(Saved entries)
::::
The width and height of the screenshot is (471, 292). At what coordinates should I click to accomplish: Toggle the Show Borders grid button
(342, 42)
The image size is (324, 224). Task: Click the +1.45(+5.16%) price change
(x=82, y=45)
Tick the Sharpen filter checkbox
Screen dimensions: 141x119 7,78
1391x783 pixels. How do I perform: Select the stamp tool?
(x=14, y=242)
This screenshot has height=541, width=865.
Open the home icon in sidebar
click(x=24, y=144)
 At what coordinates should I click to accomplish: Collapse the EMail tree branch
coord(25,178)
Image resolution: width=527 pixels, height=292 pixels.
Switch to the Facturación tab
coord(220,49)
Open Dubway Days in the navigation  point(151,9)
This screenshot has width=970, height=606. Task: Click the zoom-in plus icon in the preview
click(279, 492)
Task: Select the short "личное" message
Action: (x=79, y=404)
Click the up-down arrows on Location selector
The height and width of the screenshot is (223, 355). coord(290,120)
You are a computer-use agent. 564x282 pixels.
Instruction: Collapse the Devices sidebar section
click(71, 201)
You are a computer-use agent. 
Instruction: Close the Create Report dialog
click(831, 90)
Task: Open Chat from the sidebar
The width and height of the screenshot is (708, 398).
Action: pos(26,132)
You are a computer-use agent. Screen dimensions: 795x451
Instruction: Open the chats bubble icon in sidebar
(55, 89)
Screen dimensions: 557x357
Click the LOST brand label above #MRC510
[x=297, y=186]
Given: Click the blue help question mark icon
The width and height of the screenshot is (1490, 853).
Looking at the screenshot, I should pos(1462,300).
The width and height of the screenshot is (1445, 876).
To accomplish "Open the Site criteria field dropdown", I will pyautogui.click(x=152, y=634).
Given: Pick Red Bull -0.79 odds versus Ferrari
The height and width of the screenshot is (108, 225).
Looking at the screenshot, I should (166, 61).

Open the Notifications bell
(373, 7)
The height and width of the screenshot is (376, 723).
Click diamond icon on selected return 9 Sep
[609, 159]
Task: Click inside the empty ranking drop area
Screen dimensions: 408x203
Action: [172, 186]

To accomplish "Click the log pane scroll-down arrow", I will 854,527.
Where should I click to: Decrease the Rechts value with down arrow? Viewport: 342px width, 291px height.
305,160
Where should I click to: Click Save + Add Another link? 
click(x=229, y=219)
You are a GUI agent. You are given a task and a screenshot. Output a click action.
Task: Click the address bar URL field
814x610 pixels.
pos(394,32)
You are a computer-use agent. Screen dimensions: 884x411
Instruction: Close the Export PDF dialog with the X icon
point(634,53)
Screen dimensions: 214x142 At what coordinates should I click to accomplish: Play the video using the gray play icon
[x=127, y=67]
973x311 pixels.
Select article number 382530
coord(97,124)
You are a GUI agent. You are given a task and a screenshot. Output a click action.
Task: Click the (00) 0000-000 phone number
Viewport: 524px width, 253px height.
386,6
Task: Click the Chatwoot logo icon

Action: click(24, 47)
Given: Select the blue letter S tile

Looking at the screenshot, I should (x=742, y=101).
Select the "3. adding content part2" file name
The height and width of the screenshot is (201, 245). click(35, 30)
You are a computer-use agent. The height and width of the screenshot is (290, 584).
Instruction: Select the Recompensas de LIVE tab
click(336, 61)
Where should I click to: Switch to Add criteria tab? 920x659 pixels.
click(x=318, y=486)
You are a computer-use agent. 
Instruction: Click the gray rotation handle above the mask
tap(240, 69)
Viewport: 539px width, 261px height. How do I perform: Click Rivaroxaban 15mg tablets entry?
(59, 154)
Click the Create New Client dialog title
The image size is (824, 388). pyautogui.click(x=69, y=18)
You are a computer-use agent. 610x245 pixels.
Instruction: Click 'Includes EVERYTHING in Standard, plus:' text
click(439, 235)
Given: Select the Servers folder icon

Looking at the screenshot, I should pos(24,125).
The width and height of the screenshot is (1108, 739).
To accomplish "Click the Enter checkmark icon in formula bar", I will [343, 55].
::::
What is needed
Bring together all lines in the records where the word "field" is found.

Answer below
To accomplish "Open the Site criteria field dropdown", I will pyautogui.click(x=152, y=634).
Task: Click the address bar URL field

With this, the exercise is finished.